To encourage development, adaptability, cooperation, and openness, we built a sturdy yet adaptable framework. Because it serves as both a data repository and a research hub, ALiR can facilitate fast, low-cost community cooperation. After each cohort-year of data is curated, beginning with year 1 in mid-2023, the data collected through ALiR will be made available to registered users through the Understanding America Study website. Making data publicly available promotes transparency, reproducibility, and explainability of results from statistical, AI, and ML analyses, provided that proper privacy and data-security safeguards are in place.
Participants, APIs from wearables, medical devices, the Internet of Things, genomics, and biomarkers; survey designs with preloaded information and skip logic, randomization, experiments, and ecological momentary assessments; and interactive communications with notifications and visual dashboards are all features that can be added to the research platform. By leveraging the Understanding America Study’s planned growth to 20,000 participants by 2025 and incorporating special populations like those with specific diseases managed by academic and industry partners, ALiR aims to achieve a truly large-scale sample.

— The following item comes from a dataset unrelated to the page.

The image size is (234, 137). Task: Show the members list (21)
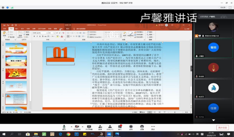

The source code will be made publicly available to promote harmonised data collection by other parties.
The ultimate goal of ALiR is to make precision health research more accessible, open, and multidisciplinary. Engineers can use the system to put their wares and sensors through their paces on a wide range of users. Methodologists may identify the causes or amplifying factors of selection biases, such as social and structural patterning of study participation and attrition, data quality and’missingness,’ and then create and test strategies to mitigate these biases. To better allocate public health resources, social scientists may examine the clustering and significance of social determinants in different populations. An example of a just-in-time intervention that could be developed by behavioural researchers is the passive detection of influenza-like symptoms via Fitbit data, which would result in a recommendation for SARS-CoV-2 testing. Caseworker and healthcare system integrations are two examples of areas that operations researchers may examine.
Together, the principles of ALiR provide a blueprint for fostering diversity, equity, inclusion, transparency, and multi-disciplinary collaboration within the field of precision health.